:: AVAILABLE RECORDS
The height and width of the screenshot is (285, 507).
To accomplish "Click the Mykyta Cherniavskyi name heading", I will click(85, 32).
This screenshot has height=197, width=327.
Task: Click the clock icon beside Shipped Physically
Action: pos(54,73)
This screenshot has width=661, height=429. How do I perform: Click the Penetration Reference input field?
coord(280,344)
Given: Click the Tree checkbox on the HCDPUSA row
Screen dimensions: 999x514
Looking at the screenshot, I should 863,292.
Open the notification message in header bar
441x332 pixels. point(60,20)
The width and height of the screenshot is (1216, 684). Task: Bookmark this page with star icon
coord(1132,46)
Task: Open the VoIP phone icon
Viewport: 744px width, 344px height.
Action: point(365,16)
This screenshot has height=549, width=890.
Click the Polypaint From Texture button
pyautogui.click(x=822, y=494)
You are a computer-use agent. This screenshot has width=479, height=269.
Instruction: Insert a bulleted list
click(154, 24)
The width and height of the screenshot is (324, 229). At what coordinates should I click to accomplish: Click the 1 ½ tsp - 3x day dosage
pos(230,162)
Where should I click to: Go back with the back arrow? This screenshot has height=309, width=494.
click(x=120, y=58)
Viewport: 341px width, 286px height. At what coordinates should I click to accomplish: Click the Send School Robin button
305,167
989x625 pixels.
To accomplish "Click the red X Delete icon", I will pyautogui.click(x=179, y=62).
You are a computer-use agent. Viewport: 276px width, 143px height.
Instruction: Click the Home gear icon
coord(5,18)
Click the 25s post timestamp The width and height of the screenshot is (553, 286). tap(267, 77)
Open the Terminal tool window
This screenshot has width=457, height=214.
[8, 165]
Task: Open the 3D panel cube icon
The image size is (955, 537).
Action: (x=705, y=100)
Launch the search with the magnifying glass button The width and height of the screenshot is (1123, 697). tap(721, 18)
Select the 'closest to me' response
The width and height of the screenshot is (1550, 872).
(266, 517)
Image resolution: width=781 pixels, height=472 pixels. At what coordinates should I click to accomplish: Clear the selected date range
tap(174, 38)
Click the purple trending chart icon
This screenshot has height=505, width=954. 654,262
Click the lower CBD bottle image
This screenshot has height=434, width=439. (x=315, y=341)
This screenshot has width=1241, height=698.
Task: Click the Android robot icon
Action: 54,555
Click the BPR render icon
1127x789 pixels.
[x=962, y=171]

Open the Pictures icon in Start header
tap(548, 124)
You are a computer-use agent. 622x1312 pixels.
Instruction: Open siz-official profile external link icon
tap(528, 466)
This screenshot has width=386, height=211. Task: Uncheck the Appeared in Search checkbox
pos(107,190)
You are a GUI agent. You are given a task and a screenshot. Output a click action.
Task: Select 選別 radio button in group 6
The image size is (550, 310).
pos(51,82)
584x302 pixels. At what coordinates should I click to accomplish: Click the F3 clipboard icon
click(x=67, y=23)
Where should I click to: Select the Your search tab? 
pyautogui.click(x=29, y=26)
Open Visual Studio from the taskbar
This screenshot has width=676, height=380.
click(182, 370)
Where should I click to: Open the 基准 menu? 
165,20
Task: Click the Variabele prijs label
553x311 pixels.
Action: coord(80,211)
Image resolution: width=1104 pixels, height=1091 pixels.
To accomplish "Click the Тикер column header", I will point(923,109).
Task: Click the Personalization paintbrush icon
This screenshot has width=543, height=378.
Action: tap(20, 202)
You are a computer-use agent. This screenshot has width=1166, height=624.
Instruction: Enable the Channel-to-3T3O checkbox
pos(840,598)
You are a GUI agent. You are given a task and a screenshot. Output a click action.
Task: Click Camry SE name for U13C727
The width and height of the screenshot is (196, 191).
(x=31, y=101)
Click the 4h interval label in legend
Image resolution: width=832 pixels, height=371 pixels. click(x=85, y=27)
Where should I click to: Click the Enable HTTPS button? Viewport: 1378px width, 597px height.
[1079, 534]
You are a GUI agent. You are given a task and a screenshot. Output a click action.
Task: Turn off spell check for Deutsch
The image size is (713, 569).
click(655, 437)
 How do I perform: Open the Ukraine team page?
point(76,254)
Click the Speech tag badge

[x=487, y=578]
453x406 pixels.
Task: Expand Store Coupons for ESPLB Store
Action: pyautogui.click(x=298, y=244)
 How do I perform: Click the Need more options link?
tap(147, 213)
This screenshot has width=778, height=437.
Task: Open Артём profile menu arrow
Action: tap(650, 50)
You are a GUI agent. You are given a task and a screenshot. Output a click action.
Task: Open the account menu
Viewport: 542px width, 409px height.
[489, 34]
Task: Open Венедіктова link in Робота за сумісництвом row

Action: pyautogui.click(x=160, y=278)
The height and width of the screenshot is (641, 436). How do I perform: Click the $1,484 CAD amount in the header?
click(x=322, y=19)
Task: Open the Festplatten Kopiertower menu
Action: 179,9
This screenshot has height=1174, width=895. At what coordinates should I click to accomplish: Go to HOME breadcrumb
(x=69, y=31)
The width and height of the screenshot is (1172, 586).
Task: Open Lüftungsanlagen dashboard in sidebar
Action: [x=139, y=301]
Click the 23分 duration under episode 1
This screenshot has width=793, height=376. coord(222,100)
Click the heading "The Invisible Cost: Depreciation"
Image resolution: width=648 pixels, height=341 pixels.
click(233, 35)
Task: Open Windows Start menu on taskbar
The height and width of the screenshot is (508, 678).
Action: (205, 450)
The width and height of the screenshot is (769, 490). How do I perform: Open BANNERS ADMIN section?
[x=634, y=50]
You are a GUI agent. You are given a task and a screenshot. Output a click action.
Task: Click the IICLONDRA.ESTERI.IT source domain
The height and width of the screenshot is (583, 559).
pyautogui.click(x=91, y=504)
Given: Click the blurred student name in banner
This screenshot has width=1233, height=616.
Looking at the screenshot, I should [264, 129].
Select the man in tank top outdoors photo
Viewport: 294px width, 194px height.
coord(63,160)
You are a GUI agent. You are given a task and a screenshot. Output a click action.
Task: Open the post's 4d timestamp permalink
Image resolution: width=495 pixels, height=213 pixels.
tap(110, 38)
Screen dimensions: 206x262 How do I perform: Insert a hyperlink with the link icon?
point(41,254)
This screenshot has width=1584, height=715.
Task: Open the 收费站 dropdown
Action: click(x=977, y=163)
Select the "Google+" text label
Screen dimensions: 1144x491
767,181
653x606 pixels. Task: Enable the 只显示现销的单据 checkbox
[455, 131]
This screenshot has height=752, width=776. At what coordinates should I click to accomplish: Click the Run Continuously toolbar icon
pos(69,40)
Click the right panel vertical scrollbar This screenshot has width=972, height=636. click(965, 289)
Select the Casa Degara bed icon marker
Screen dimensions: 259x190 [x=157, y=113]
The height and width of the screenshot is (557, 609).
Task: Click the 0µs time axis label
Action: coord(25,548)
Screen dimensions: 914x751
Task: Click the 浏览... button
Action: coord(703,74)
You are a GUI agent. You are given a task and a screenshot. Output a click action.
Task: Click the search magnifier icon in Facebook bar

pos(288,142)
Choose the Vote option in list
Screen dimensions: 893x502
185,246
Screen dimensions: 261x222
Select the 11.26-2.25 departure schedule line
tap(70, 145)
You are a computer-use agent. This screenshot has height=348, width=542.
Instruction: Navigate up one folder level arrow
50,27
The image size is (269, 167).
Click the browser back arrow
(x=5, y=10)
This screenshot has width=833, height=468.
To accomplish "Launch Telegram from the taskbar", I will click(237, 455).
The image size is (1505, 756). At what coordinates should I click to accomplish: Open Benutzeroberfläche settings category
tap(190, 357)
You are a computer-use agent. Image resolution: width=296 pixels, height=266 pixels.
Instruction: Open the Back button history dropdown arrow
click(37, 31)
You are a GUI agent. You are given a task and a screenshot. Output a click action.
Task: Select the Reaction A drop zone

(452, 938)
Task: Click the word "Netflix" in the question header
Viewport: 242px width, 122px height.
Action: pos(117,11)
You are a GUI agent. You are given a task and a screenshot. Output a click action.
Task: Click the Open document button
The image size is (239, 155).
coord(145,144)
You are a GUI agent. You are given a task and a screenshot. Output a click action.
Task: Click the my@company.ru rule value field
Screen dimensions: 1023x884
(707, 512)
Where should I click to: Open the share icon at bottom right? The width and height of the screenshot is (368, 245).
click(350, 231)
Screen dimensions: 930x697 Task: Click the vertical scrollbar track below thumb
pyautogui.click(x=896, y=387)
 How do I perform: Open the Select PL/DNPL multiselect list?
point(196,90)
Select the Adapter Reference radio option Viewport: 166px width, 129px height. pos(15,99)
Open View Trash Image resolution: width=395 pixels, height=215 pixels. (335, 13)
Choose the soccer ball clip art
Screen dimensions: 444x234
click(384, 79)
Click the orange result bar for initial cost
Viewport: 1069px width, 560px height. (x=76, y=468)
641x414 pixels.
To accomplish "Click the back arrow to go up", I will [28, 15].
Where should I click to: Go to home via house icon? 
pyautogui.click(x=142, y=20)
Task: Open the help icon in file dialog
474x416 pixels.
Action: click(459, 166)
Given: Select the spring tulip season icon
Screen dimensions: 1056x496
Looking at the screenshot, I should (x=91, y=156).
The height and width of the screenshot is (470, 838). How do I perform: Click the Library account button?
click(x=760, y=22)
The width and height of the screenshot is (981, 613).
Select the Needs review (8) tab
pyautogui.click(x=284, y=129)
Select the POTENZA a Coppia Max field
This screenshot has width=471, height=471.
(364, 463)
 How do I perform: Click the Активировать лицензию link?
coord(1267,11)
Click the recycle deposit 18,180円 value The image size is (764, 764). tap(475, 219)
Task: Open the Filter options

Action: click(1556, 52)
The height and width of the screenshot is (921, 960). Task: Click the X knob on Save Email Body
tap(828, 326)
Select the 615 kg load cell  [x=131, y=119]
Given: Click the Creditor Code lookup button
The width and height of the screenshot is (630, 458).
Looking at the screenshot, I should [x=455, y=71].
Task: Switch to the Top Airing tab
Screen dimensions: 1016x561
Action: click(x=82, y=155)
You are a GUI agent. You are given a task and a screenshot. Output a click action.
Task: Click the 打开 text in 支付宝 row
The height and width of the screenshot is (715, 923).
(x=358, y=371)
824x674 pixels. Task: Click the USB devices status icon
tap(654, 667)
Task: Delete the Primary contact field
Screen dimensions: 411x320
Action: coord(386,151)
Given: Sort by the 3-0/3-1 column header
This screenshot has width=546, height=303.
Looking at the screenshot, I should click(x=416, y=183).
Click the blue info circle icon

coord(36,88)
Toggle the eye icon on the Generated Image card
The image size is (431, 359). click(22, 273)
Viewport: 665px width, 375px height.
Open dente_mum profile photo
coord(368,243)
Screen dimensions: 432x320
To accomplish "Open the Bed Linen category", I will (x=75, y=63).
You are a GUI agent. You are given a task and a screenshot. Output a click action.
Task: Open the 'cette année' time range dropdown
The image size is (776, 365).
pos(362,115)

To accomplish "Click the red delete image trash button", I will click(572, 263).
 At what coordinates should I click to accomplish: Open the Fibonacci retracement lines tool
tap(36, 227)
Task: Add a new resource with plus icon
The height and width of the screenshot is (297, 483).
::::
REQUIRED WORK: State the number of lines in these entries that include the string "Launch". Provide nothing beyond that number.

ANSWER BELOW: 2